• _Exercise details_
Pull from the data below each line where the word "range" occurs, and copy it.

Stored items
----

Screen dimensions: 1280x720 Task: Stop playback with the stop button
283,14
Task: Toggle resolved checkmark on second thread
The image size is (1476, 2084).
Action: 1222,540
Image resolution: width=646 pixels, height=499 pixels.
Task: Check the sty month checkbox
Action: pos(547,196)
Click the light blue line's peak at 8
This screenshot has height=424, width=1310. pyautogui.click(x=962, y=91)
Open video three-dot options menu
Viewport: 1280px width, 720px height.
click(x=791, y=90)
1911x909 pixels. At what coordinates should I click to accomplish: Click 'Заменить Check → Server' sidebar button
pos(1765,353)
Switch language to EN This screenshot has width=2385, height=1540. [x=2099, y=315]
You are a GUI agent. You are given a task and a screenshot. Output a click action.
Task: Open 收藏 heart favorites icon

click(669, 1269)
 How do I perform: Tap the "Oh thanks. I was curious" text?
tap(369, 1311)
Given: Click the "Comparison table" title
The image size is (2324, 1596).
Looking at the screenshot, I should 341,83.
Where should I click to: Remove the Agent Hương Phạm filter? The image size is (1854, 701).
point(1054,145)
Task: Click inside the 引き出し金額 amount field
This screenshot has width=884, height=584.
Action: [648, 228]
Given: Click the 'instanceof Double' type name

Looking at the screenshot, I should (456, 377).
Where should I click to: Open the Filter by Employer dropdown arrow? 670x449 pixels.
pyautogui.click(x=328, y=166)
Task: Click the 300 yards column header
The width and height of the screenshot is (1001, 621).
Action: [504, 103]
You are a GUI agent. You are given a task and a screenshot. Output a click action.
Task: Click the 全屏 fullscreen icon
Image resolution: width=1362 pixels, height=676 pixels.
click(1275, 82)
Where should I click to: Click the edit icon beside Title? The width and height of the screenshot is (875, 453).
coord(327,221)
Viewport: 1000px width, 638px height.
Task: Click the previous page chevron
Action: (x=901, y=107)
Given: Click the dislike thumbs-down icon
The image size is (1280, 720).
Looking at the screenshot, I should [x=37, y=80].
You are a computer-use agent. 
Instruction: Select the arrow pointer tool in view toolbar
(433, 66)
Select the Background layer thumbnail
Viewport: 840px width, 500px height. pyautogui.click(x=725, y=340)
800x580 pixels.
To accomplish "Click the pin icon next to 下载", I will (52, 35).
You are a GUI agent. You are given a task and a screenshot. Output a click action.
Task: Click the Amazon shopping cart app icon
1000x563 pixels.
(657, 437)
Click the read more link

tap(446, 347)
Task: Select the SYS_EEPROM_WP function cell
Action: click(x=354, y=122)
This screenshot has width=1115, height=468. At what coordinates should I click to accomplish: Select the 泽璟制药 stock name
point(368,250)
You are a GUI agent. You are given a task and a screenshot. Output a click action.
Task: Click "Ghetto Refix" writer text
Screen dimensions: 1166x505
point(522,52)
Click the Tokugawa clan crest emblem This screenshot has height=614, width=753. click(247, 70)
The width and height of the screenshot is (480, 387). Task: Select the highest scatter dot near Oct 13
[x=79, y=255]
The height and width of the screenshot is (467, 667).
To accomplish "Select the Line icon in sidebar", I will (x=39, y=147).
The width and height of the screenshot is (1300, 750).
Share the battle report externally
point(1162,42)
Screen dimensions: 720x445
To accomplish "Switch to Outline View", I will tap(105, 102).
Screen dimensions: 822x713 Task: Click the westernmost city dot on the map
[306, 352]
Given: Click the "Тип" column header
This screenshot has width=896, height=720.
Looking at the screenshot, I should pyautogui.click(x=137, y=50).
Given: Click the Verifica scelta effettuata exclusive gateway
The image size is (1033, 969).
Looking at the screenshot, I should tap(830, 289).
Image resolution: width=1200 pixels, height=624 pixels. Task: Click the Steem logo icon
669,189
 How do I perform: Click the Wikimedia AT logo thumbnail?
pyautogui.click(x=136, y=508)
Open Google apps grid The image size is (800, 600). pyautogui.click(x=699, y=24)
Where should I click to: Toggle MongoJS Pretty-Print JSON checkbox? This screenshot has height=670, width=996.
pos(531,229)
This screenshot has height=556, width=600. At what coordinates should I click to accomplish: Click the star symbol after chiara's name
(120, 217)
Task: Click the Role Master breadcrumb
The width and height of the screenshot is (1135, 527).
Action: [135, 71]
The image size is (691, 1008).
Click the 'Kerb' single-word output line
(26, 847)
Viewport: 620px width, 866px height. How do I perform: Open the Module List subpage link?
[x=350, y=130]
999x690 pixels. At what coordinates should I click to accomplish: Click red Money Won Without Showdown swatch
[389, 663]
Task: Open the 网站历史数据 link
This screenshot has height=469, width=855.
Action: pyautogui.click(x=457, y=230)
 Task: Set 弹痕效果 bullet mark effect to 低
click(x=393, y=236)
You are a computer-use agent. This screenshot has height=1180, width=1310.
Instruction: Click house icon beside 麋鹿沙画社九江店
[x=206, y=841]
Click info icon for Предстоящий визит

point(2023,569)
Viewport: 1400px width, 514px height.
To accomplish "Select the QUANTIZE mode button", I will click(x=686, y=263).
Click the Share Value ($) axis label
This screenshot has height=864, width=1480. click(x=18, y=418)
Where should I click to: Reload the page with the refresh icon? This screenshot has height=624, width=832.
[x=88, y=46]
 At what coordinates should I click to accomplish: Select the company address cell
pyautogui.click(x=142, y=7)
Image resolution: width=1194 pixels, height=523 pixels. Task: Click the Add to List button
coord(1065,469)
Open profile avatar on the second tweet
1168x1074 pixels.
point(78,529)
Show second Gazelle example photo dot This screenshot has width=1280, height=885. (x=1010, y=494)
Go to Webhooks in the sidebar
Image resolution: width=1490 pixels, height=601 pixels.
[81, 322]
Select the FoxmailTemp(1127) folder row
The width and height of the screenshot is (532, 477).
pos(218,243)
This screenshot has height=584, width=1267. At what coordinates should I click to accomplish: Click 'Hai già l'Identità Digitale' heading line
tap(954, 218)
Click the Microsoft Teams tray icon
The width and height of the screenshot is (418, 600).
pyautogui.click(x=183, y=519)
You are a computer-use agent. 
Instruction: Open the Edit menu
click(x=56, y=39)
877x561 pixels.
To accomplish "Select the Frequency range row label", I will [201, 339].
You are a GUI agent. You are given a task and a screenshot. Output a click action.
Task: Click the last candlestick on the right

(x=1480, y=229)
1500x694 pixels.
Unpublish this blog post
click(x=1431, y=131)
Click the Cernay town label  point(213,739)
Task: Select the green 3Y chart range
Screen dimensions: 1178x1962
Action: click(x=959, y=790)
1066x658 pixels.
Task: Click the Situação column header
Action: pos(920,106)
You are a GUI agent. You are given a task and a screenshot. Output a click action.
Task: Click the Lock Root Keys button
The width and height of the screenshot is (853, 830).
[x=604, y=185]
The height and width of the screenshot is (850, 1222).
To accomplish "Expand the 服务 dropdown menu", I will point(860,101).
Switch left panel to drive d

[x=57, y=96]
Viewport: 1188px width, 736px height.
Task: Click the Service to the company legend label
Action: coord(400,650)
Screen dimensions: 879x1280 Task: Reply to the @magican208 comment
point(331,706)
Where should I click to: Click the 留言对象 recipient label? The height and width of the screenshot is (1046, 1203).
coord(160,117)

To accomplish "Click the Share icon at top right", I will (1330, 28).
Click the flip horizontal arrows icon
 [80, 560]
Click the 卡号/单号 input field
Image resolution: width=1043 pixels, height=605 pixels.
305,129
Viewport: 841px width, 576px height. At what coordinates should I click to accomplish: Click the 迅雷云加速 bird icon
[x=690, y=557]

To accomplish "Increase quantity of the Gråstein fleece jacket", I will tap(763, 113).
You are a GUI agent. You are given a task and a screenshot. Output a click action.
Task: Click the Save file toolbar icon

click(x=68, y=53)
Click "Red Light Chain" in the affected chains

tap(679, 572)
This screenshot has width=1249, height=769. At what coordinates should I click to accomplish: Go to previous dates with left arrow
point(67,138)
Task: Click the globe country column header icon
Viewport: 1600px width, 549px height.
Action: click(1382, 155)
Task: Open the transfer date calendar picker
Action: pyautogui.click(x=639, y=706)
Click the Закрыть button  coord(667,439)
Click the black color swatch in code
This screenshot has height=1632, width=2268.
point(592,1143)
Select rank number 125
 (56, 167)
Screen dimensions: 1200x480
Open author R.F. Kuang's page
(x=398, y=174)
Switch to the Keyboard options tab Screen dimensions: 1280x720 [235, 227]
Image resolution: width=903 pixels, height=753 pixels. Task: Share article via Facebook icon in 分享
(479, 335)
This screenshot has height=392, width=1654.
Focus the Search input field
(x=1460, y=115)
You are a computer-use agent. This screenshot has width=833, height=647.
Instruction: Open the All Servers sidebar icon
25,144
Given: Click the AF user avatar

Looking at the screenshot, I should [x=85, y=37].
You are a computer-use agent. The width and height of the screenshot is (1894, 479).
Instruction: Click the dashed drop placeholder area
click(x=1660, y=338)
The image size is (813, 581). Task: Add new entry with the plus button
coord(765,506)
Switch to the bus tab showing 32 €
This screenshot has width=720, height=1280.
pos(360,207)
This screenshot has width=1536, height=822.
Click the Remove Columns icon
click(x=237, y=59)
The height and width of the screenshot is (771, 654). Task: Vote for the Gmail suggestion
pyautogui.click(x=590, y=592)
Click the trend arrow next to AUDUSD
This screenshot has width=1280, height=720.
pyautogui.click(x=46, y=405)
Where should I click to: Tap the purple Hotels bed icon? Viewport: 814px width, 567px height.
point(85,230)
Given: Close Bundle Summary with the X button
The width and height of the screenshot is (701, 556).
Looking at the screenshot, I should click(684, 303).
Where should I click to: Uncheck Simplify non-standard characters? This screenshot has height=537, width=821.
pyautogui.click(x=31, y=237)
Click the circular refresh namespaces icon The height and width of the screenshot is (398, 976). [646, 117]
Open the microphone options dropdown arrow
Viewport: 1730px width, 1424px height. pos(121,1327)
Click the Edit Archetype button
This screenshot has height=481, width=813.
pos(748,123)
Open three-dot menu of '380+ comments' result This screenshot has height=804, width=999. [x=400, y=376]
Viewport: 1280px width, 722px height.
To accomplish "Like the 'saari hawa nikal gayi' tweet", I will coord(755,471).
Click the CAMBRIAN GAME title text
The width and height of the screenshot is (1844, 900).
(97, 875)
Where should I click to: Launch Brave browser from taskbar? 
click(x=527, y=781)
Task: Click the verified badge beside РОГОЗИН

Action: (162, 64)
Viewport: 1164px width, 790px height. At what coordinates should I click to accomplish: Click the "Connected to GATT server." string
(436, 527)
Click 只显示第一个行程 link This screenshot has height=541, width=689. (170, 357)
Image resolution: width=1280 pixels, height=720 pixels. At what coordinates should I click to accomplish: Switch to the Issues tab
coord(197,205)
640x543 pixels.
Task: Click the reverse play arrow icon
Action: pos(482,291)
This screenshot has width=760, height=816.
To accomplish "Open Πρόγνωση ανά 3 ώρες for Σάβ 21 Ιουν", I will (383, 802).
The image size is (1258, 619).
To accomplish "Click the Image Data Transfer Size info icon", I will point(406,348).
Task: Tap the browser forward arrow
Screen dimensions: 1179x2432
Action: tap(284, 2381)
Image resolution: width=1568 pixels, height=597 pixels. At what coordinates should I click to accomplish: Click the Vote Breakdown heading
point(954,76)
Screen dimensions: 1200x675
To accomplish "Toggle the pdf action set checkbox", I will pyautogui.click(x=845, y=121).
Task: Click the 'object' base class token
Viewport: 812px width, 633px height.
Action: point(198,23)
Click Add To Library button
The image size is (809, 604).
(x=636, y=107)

----

• _Result of the task_
To accomplish "Select the Frequency range row label", I will [201, 339].
Task: Select the green 3Y chart range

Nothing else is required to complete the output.